NICE does not recommend the use of fetal fibronectin (fFN) in multiple pregnancies. A 2010 meta‐analysis16 summarising 11 studies of fFN use in asymptomatic twin pregnancy to predict PTB suggested only limited prediction accuracy, and better negative predictive rates than positive (6% risk of PTB before 34 weeks of gestation with a negative test compared to a 33% risk of PTB before 34 weeks with a positive test).
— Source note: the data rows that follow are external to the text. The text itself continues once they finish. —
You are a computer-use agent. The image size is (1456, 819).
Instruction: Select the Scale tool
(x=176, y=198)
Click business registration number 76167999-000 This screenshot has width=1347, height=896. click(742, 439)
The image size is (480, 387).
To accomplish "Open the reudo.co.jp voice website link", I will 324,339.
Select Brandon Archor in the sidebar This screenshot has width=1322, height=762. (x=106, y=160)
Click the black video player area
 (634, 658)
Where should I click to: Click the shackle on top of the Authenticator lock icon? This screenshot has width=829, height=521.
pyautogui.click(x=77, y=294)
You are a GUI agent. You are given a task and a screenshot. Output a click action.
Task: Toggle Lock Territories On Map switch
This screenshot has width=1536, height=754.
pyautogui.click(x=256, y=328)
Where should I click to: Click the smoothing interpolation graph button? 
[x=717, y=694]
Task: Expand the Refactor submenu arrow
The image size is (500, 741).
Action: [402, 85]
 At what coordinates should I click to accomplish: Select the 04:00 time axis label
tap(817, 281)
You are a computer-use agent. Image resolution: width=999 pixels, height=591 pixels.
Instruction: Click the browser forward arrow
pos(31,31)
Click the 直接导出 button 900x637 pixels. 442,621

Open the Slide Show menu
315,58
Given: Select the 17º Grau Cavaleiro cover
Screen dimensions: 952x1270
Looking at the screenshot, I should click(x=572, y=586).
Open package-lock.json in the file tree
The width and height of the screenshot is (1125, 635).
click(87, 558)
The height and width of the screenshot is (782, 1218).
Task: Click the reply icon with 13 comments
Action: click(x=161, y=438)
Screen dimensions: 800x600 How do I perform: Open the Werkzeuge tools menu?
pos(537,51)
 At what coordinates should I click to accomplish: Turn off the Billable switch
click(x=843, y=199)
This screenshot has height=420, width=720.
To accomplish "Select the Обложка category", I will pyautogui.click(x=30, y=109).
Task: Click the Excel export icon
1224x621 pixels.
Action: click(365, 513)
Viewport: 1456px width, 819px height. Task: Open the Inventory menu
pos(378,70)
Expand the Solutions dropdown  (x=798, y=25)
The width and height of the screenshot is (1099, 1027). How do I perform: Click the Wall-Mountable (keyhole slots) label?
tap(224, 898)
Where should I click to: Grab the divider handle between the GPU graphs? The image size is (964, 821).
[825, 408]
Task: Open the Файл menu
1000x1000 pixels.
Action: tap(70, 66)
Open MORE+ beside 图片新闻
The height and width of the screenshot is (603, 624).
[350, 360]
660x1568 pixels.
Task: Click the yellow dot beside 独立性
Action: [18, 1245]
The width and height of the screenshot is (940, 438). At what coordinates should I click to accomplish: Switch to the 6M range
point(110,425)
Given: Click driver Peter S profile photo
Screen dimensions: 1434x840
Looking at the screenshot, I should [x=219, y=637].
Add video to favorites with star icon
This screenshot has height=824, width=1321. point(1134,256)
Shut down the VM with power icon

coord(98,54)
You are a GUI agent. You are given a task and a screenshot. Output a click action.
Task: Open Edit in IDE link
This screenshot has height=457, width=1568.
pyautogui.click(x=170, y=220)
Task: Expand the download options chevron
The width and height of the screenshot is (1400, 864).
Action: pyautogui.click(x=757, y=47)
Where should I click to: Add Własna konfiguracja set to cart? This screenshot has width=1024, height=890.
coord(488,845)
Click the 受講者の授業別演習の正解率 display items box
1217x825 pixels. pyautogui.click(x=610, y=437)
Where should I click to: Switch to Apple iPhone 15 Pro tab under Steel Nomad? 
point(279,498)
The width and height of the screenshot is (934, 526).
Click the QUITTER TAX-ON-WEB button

In symptomatic women with a twin pregnancy

The meta‐analysis by Conde‐Agudelo et al.16 synthesised the results of five studies using fFN to predict PTB in symptomatic women with a twin pregnancy. The authors concluded that fFN testing in multiple pregnancy was most accurate in women with symptoms of PTB (positive and negative likelihood ratios 85% and 75%, respectively, within 7 days of testing). However, although fFN testing is recommended for use in singleton pregnancies with symptoms of PTB if cervical length measurement is not available,17 it is not recommended in the NICE guideline for multiple pregnancy.

A combination of cervical length measurements and fFN may be a more accurate predictor of PTB. One small study18 (n = 155 twin pregnancies) reported that if fFN was positive and cervical length was <20 mm, then 54.4% of twins would deliver before 34 weeks of gestation, and this was significantly higher than the overall rate of PTB.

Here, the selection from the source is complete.